Sechs Monate nach der Präsidentenwahl rückt das Buch der beiden Hauptstadtkorrespondenten die Debatte über Bidens Gesundheitszustand noch einmal in den Mittelpunkt. Der damals 81 Jahre alte Demokrat hatte trotz offensichtlicher Zeichen des Alters bis zuletzt behauptet, allein er könne Trump schlagen. Viele in seiner Partei lasten ihm Kamala Harris’ Niederlage an – sie habe nach seinem späten Rückzug nicht mehr Fuß fassen können. Doch wie schwerwiegend Bidens gesundheitliche Beeinträchtigungen tatsächlich waren, kommt erst langsam ans Licht.

Interviews mit mehr als zweihundert Personen

Tapper und Thompson haben dafür nach eigener Aussage mit mehr als zweihundert Personen gesprochen, den meisten nach der Wahl. Einige frühere Berater Bidens äußern sich in dem Buch, aus dem bisher nur Auszüge veröffentlicht wurden, nach wie vor beschwichtigend. Körperliche Alterserscheinungen beeinträchtigten die mentale Fitness nicht, heißt es etwa an einer Stelle. Doch viele berichten auch von geistigen Aussetzern.

Dass der Schauspieler und demokratische Großspender George Clooney nach einer Veranstaltung mit Biden im Sommer 2024 entsetzt von dessen Zustand war, ist kein Geheimnis. Clooney schrieb nach der desaströsen Fernsehdebatte gegen Trump schließlich in der „New York Times“, der Biden, den er jüngst gesehen habe, sei nicht mehr der Mann von 2020. Es sei Zeit für einen Wechsel. In dem Buch „Hybris. Verfall, Vertuschung und Joe Bidens verhängnisvolle Entscheidung“ beschreiben die Autoren die Begegnung nun im Detail. So habe ein Berater den Präsidenten damals mehrfach daran erinnern müssen, wer da vor ihm stehe.

„Du kennst George“, soll er gesagt haben, „George Clooney“. Biden soll daraufhin geantwortet haben: „Jaja, danke, dass Sie hier sind.“ Clooney war der Gastgeber der Spendenveranstaltung. Die Autoren schreiben, der Schauspieler sei „bis ins Mark erschüttert“ gewesen, dass Biden ihn trotz jahrelanger Bekanntschaft offensichtlich nicht wiedererkannt hatte. Andere Besucher hätten gesagt, Bidens Auftritt sei „furchtbar“ gewesen, man habe es kaum mit ansehen können.
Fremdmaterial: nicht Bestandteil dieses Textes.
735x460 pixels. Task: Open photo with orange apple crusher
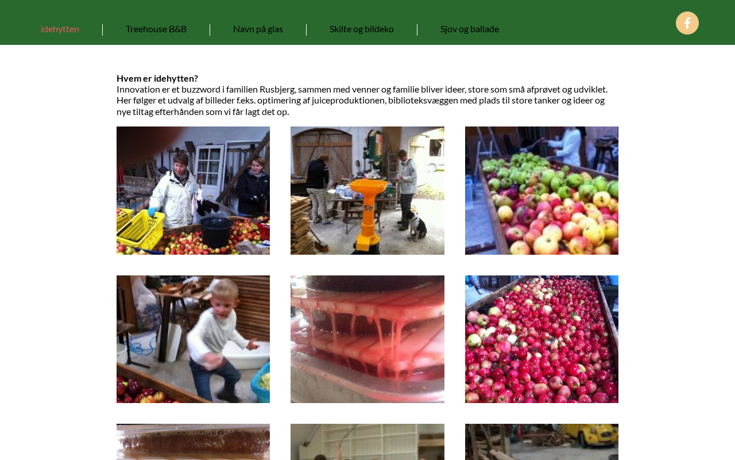pos(368,190)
Sie haben versucht, es zu verbergen

Dabei gab es laut Tapper und Thompson nach wie vor gute und schlechte Tage. „Es war keine gerade Linie des Verfalls.“ Doch Biden habe sich bis zum letzten Tag seiner Präsidentschaft geweigert, zu akzeptieren, dass „seine Energie, seine kognitiven Fähigkeiten und seine Kommunikationsfähigkeit“ sich erheblich verschlechtert hatten. „Schlimmer noch“, Biden und sein engster Kreis hätten versucht, es zu verbergen. Beide Autoren haben im vergangenen Jahr selbst intensiv über den Wahlkampf berichtet und damals weitaus weniger Augenmerk auf Bidens Gesundheitszustand gelegt als es ihr Buch nun tut.
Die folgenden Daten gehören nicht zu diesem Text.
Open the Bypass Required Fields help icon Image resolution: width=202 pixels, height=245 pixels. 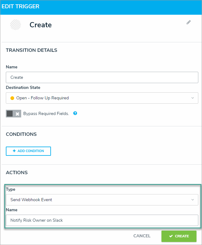75,113
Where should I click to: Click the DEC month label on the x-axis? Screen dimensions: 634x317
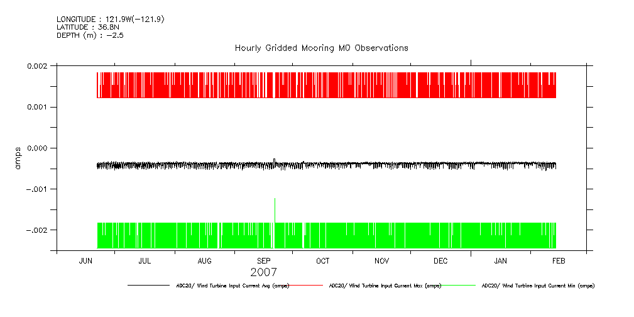(440, 261)
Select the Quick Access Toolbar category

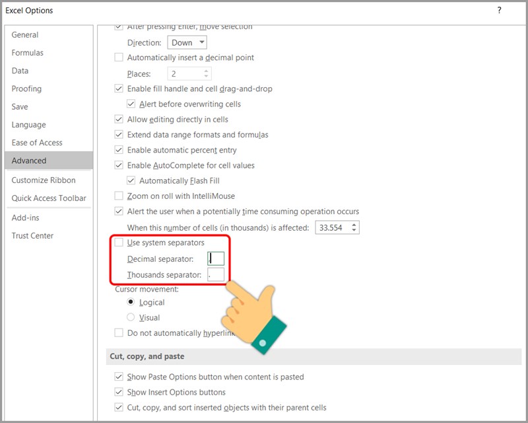point(49,198)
Thompson äußerte beim jährlichen Treffen der „White House Correspondents’ Association“ Ende April denn auch Selbstkritik. Der Verfall Bidens zeige, dass jedes Weiße Haus, unabhängig von der Partei, zu „Täuschung fähig“ sei, sagte er in seiner Rede. Doch man müsse sich auch eingestehen, dass „uns, mich eingeschlossen, vieles an dieser Geschichte entgangen ist“. Man trage eine Mitverantwortung an dem geringen Vertrauen in die Medien, hob Thompson hervor. „Ich sage das, weil das Eingestehen von Fehlern Vertrauen schafft, und weil eine defensive Haltung dieses Vertrauen weiter untergräbt.“

Präsident Donald Trump ist nur unwesentlich jünger als Biden, er wird im Juni 79 Jahre alt. Doch der Republikaner spricht beinahe täglich mit Journalisten während Biden am Ende kaum noch Pressekonferenzen hielt oder Interviews gab. David Plouffe, Mitarbeiter in Harris’ Präsidentschaftskampagne und 2008 Wahlkampfmanager Barack Obamas, gibt Biden in dem Buch offen die Schuld an der Niederlage der Demokratin. Plouffe sagt, er habe nach besorgten Anrufen von Spendern über Bidens Zustand noch versucht, Genaueres herauszufinden. Doch der habe „uns total verarscht“.